Sequestration's impact already here
Agencies, contractors feel the pain even if it never happens
- By Mark Hoover
- Nov 29, 2012
Two things in the government marketplace that are highly appreciated are consistency and predictability, which is unfortunate because “those are the two things in the shortest supply right now,” said Alan Chvotkin, Professional Services Council executive vice president and counsel.
“Budget uncertainty, coupled with the threat of sequestration, are actually having significant impact on federal agencies and on many companies, even if we never get to sequestration,” he said, kicking off Deltek’s FedFocus 2013 event this morning.
Some agencies are spending money a little quicker, trying to get ahead of the cuts, but others are conserving their cash.
The problem is, Chvotkin said, we’re two weeks into the lame duck session, which has so far made little effort to deal with the time-sensitive issue at hand.

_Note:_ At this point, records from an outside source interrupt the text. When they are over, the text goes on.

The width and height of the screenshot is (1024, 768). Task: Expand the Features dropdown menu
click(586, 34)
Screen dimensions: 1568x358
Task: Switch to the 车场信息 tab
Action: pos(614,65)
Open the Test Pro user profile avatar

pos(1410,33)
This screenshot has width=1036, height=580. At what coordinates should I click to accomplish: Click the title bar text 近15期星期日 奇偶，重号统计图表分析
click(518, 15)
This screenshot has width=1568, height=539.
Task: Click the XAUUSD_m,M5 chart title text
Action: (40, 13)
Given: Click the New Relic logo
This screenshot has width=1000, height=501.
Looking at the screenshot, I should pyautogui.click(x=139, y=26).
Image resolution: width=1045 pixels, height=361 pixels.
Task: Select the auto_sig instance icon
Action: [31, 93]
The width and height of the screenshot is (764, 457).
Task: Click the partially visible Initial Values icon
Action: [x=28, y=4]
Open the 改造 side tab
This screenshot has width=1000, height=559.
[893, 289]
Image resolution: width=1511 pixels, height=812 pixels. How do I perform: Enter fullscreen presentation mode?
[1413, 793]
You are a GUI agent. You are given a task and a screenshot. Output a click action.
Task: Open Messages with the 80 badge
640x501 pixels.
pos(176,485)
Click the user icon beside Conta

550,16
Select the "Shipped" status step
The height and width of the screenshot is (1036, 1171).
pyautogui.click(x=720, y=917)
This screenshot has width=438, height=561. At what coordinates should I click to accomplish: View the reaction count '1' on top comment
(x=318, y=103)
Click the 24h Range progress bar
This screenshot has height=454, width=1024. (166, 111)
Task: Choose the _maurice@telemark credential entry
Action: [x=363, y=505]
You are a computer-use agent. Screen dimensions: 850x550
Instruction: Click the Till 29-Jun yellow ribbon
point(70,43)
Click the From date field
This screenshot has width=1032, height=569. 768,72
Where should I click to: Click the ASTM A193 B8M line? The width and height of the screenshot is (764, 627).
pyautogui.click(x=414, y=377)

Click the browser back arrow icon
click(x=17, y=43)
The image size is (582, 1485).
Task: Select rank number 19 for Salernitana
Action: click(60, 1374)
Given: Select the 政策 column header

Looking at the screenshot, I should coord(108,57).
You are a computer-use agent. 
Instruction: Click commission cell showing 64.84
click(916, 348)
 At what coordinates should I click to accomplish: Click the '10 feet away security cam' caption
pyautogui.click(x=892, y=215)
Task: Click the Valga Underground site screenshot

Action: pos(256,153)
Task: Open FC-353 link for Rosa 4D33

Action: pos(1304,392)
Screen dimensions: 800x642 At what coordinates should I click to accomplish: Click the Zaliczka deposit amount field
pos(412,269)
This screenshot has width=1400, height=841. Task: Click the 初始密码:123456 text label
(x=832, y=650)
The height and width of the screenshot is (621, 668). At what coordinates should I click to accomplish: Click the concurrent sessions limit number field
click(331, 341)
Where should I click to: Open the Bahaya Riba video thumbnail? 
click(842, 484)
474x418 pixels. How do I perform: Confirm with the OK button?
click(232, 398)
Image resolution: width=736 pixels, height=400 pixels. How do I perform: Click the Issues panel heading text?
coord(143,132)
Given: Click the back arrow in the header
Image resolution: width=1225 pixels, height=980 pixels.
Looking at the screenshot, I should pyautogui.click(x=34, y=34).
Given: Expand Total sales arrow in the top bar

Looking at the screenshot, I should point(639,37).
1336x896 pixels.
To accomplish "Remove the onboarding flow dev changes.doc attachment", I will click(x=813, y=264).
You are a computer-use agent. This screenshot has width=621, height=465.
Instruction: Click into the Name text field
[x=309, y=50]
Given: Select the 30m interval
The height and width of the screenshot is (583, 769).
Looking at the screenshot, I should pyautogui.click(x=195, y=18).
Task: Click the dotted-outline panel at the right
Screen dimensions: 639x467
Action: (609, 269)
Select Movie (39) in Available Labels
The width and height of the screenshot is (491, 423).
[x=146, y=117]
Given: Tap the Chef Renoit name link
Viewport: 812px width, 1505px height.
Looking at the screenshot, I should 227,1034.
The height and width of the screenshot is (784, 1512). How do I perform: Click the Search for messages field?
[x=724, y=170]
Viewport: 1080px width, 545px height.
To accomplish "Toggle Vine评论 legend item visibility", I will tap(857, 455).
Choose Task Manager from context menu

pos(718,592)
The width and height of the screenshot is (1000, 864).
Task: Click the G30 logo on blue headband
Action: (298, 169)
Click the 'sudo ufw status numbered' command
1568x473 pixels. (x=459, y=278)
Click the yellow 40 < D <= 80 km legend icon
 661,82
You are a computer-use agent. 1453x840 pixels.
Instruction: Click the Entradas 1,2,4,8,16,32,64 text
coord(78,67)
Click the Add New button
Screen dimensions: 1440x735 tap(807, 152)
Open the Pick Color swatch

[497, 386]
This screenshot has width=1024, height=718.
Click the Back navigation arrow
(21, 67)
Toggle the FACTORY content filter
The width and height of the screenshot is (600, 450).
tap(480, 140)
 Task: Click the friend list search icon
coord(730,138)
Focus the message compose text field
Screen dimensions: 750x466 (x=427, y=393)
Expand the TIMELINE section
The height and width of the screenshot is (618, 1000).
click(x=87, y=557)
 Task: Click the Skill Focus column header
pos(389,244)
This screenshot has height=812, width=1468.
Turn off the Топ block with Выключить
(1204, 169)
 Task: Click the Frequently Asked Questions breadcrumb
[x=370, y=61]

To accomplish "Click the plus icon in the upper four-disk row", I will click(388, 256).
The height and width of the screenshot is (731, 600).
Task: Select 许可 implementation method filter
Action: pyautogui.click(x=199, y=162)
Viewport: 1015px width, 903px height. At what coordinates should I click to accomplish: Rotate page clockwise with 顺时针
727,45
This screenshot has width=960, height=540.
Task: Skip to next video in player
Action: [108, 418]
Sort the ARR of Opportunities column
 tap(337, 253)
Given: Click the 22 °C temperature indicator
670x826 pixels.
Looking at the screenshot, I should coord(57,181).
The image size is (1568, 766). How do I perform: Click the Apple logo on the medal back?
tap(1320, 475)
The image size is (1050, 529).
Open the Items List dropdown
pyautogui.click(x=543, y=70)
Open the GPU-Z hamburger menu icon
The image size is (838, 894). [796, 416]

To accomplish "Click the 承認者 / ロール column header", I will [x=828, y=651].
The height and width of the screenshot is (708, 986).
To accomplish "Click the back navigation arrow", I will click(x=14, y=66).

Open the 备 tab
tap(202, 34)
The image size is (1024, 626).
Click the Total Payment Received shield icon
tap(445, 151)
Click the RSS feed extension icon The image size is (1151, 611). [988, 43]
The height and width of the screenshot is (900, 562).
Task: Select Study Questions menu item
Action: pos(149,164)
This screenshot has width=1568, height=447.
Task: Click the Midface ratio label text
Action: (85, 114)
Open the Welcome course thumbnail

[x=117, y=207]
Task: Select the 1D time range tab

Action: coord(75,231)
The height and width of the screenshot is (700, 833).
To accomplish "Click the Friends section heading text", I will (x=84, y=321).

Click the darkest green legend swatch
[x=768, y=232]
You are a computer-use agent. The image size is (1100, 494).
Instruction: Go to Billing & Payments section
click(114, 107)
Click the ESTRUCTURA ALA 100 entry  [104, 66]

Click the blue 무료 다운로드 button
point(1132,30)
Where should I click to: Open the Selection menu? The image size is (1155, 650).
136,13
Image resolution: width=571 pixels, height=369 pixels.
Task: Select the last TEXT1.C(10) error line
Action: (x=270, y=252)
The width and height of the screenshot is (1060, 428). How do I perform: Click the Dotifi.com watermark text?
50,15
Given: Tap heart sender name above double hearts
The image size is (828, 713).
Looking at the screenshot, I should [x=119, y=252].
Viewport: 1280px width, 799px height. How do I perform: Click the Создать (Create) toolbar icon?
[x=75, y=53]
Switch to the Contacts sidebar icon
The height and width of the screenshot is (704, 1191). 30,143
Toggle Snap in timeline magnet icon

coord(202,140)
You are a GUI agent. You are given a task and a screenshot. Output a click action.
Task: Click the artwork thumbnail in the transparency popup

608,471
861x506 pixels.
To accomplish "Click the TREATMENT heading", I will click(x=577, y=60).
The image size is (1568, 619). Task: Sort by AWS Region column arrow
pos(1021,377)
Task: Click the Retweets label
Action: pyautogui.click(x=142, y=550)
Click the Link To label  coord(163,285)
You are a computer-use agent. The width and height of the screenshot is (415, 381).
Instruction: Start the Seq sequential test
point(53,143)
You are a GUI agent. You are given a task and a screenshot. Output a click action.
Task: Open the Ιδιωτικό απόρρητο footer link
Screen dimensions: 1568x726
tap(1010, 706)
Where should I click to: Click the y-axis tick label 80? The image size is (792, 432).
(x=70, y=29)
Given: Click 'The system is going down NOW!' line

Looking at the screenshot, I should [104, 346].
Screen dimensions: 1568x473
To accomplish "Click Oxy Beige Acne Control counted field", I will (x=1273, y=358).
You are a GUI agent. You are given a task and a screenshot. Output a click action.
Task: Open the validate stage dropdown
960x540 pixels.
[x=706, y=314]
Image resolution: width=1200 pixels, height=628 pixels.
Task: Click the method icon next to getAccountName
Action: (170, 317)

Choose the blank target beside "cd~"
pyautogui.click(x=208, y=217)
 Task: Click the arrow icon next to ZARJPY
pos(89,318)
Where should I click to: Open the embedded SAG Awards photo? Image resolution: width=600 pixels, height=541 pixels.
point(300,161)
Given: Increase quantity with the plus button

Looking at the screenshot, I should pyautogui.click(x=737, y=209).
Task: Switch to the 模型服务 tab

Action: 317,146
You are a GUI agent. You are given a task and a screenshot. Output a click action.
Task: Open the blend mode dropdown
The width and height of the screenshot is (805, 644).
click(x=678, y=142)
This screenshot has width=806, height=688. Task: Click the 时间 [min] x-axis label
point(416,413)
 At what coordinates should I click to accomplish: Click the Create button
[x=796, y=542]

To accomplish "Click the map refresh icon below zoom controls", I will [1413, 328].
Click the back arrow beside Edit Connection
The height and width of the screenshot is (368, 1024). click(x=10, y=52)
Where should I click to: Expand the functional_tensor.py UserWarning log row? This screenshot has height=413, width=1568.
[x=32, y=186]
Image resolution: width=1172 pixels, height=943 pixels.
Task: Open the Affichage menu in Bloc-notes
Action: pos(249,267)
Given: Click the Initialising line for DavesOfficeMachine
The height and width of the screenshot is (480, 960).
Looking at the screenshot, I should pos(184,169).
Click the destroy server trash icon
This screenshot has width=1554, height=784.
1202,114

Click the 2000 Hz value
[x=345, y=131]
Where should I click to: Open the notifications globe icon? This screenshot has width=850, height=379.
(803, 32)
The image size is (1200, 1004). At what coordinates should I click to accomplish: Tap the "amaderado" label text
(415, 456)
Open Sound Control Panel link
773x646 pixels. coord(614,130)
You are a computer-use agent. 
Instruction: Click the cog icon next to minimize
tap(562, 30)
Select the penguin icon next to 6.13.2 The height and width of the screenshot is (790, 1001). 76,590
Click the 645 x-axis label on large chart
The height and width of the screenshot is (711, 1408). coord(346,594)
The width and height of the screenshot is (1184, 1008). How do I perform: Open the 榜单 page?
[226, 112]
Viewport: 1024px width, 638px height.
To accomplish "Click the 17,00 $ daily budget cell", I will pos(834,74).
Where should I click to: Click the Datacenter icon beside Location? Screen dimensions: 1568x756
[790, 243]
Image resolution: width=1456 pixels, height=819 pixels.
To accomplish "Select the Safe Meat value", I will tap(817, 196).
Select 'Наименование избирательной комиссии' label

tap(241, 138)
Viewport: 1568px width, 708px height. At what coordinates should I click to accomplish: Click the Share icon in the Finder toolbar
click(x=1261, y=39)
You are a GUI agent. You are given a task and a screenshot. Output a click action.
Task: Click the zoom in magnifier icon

Delaying sequestration is just as much an option right now as it’s ever been, but while this might be acceptable politically, it does little to help the companies that will be impacted by it.
Congress has passed a continuing resolution to fund the government through March 27, 2013; however, “the reality is, for the agencies, that if it’s anything short of 12 months, it’s a problem, and it creates problems for the acquisition cycle” and for contractors, he said.
Another problem is the misconception of the sequestration and the fiscal cliff. “The thought process [is] if we don’t solve anything by Jan. 1, the world stops, and the government will stop contracting. That’s not the case,” he said.
But it does complicate things, especially since there is still very little known on what’s actually going happen if sequestration kicks in.
“One of the holy grails” of the budget control act, Chvotkin said, is defining what a program, project or activity is. No one seems to have the answer, he said.
Mark Hoover is a contributing writer to Washington Technology.